Slut Birds and Divorce

I don't believe in divorce. I think it's for the birds.

Oddly enough - did you know that love birds are not monogamous? They are like the sluts of the bird world. A friend of mine first revealed this to me, and in checking her sources, it's true!! It seems birds are more cosmopolitan than we are - pairing for life but slutting it up on the side.

Their defense, from National Geographic News,

"Females benefit from promiscuity by improving the genetic quality of their young. A good provider is not necessarily the best sperm donor, so while the female builds a nest with her mate, she may sneak out and go sperm shopping for a male with brighter feathers, bigger body size, or a more glorious singing voice—all indicators of good health.

This widespread lack of fidelity led scientists to coin a new term: social monogamy—living in pairs but sexually unfaithful."



You have to admit, this is hilarious. Those wiley birds find a male to care for them and then seek the best genetic material on the side. Kind of funny when you think of people who release them at their wedding.

But what does saying, "I don’t believe in divorce" mean? As a Catholic, I don't consider it an option. And in defense of Catholicism, it's more complex than, "You can never get divorced." There are a whole host of reasons under which it is appropriate to get divorced, one being, if you lied to yourself or your spouse about why you wanted to get married in the first place, which is
totally reasonable to me. In that case, the marriage would have been a sham and an anullment would just tidy up it's state of invalidity.

In preparing for my own marriage, I found that the church made it pretty clear to us the ways we could determine if we were making the right choice or not. I appreciated the in depth pre-marriage religious counseling we had to go to. While I initially dreaded it, envisioning a repeat of the Jesus-Camp I was coerced into attending in high school, it was much different. I think it began a process of discovering why we felt so strongly about each other and if we had what it would take to make it. There was a lot less Jesus and a lot more us than I had expected. Stuff like family of origin, habits, finances, and other practical topics were on the docket.

Mike and I did not sign a pre-nup and swore we’d never mention the word divorce in an arguement, no matter how mad we were. As if it simply doesn’t exist for us. I think couples who believe in divorce, on paper, out loud, or in the back of their minds are always going to be thinking about it. Every fight, every strewn sock, every night out too late is going to be a tally mark towards escape. There is less of a commitment to make things work out.

In Stumbling on Happiness, Daniel Gilbert illustrates this paradox of choice with an experiment done with college students who volunteered for a study in which they enrolled in a black and white photography course.

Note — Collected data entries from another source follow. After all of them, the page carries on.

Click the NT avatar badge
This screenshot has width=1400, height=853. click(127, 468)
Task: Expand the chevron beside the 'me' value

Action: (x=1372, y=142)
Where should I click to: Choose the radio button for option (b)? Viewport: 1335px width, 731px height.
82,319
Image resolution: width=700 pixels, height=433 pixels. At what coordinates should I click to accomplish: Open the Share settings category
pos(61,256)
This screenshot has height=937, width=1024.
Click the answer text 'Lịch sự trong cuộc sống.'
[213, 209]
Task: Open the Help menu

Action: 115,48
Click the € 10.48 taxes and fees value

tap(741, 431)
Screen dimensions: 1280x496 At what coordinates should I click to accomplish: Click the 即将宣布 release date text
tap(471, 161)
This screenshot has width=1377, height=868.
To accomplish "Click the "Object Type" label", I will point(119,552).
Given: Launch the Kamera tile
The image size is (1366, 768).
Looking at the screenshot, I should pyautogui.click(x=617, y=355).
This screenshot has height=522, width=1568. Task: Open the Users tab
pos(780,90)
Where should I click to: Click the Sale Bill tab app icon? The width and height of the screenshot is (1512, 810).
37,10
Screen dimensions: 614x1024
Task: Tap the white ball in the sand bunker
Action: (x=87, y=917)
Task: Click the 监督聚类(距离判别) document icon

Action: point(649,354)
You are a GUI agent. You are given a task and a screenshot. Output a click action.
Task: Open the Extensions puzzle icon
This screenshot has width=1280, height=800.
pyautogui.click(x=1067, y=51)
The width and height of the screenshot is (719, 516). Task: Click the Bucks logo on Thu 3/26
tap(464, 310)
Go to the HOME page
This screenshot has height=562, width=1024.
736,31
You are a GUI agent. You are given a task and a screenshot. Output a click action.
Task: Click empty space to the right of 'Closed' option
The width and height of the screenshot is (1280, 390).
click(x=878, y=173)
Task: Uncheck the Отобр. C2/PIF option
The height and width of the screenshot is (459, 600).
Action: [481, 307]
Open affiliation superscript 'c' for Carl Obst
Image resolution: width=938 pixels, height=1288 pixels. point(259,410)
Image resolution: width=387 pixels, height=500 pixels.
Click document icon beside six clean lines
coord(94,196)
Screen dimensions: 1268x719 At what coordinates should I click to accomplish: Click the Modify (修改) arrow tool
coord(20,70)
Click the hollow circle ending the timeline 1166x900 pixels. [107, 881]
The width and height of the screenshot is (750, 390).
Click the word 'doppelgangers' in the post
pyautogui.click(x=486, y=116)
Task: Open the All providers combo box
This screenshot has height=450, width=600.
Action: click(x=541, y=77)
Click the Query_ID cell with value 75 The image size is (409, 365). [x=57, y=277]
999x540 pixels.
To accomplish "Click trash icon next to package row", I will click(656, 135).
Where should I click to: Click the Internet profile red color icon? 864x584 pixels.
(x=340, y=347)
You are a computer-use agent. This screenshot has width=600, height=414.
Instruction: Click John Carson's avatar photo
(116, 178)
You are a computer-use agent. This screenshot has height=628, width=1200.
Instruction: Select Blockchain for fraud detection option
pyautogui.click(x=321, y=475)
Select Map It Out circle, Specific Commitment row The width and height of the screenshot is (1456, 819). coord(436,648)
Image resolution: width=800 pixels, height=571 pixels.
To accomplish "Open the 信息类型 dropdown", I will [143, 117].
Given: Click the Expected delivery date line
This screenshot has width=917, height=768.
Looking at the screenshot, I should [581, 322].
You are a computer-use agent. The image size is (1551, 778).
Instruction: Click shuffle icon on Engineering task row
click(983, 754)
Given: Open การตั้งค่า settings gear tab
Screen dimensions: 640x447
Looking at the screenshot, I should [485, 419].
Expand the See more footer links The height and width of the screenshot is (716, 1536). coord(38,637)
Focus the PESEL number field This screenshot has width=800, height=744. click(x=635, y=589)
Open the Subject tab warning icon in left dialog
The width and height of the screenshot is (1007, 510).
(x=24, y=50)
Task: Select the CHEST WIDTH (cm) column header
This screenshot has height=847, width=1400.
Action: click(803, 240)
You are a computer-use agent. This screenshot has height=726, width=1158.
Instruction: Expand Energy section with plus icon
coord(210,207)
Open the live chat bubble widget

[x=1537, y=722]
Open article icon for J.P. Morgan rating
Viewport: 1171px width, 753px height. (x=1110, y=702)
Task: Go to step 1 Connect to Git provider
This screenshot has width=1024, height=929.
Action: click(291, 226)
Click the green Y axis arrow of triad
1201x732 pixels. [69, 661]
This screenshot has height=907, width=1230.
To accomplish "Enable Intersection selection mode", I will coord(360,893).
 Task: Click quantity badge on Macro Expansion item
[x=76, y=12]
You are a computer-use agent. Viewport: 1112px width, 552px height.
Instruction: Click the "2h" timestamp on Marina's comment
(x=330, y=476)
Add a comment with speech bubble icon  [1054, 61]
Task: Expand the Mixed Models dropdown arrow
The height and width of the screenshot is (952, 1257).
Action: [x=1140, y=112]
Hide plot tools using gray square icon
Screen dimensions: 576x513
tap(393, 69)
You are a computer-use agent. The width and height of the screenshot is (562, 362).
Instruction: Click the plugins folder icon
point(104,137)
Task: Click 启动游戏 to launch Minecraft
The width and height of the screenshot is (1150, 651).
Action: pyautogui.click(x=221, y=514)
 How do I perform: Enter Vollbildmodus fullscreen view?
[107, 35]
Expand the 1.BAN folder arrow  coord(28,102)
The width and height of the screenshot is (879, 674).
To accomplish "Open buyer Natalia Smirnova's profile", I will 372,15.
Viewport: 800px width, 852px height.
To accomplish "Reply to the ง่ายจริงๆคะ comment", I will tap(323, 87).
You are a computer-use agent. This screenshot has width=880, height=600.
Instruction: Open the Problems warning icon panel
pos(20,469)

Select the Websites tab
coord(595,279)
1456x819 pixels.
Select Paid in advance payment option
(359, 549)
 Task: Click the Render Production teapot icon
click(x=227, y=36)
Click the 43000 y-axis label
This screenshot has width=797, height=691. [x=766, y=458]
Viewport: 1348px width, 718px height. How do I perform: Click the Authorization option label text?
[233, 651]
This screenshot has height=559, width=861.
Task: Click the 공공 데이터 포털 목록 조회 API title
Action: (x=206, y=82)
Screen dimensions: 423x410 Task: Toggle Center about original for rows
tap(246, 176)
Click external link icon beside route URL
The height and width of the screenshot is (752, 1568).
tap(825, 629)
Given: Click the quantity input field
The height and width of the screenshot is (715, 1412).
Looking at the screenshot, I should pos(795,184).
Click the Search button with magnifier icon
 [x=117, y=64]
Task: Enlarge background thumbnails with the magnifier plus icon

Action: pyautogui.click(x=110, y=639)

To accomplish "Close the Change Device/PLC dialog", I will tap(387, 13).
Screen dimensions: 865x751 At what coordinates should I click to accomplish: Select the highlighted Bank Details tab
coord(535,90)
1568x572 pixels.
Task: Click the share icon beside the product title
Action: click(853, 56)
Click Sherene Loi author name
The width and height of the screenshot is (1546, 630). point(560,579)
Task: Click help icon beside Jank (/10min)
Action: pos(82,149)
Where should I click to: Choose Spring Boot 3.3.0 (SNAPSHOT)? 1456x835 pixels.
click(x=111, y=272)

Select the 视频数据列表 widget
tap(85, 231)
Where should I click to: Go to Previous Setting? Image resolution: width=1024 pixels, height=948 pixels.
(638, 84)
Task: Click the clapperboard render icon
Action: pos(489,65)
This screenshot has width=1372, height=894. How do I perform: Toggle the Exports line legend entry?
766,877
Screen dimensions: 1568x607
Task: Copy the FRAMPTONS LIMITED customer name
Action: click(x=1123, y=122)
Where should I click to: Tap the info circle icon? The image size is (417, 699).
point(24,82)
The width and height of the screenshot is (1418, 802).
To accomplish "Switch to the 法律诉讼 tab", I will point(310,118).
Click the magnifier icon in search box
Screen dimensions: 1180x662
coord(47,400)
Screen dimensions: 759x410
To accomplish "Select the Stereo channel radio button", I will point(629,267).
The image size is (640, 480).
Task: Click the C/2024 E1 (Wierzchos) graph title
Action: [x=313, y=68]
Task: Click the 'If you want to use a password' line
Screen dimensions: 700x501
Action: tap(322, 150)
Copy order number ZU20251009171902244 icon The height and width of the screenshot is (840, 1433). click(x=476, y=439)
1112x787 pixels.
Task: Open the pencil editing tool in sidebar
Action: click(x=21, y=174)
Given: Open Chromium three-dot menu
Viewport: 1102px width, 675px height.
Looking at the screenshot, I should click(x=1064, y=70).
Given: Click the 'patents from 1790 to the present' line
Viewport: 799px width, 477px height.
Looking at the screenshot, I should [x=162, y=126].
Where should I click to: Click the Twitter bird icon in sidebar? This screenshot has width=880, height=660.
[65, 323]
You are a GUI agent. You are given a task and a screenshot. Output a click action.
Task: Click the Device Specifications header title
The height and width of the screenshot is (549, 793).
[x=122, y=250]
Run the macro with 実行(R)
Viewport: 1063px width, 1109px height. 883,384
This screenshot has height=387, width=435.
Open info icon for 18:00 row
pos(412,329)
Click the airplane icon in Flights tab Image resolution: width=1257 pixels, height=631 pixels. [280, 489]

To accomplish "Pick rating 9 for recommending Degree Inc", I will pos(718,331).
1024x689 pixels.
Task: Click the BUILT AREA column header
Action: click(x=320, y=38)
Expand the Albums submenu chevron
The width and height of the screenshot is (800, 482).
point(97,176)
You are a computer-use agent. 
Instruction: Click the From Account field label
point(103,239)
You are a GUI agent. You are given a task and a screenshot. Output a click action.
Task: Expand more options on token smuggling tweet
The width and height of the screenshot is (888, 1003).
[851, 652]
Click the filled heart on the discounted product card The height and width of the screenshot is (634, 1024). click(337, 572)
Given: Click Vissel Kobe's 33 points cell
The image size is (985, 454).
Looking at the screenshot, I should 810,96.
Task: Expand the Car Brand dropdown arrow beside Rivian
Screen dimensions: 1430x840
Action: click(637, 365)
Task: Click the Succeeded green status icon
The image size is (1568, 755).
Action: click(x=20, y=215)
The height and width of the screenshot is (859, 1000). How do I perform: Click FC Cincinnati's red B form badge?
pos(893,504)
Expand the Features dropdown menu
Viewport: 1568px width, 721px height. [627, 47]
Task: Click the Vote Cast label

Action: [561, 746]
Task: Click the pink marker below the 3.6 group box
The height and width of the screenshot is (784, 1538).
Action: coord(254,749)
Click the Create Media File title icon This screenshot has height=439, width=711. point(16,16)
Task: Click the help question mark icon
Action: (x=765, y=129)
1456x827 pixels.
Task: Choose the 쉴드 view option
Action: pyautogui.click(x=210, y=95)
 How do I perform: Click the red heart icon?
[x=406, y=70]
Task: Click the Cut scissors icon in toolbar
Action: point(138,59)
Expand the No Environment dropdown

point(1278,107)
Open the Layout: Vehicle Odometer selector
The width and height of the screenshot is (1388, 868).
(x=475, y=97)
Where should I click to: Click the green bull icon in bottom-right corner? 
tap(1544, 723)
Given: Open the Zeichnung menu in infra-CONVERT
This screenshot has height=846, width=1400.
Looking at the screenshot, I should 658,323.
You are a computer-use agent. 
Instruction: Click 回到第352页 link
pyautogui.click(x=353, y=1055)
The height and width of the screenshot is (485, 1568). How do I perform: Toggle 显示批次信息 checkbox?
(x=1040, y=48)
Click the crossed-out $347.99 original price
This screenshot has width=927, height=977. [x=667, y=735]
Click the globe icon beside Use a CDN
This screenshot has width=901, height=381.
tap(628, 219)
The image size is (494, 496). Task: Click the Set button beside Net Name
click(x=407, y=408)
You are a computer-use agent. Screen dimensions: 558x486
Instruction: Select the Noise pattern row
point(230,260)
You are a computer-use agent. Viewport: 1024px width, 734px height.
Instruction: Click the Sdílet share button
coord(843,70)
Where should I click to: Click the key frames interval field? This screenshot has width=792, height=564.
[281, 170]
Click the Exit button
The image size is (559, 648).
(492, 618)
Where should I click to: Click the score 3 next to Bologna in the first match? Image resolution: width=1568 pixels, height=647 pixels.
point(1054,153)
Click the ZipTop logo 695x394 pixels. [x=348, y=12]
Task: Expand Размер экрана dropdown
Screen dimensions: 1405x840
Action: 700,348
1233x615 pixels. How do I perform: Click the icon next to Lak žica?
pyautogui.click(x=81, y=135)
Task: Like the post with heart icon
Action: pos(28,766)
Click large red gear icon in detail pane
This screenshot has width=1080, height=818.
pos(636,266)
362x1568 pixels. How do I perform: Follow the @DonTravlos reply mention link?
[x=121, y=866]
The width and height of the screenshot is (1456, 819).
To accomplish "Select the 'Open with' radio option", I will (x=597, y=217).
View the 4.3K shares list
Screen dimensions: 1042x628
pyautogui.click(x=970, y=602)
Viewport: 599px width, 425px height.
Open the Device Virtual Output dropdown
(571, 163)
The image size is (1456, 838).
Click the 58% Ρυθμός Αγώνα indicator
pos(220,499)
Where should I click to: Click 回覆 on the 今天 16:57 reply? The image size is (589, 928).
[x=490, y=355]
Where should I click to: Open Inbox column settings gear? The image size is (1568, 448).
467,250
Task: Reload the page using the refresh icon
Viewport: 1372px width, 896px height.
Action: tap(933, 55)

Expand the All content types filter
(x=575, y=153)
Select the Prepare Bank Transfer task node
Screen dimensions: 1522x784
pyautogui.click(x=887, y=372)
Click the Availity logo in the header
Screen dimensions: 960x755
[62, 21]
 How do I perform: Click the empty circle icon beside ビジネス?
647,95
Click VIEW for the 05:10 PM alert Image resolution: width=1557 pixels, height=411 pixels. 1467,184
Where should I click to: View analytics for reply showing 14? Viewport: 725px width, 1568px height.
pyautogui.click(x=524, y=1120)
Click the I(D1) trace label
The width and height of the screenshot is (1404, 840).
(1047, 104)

At the end, they were to choose their two best photos to develop and after they were produced, were told they could only take one home. One group was told their choice was irrevocable, that once they took one, they could not ever have the other, non-choosers. A second group was told they could take one and had a time period in which they could change their minds if they wanted, choosers. Afterwards, they were interviewed and asked how satisfied they were with their photo choice, the non-choosers reported being much happier and pleased with their photos than the choosers.

The ability to choose the outcome led to a decrease in satisfaction, which is why I believe that similarly, in marriages when one or both couples have decided that “if things don’t work out” they have an escape clause. It’s just silly. Don’t get married. It’s not something to try and see if it works out. Anyways. I’m pretty old fashioned this way.

I suppose it’s because for the longest time I thought I’d never get married, and if I had kids I’d be a single mom. I thought that would be so romantic. I also envisioned myself making tons of money, wearing Armani suits and holding conference calls out of my work from home office while my maid/nanny watched the kids. Hehehe. Oh well. Life changes and I think for the better. It can be funny watching your belief systems grow and change over time. I enjoy the ride. A lot.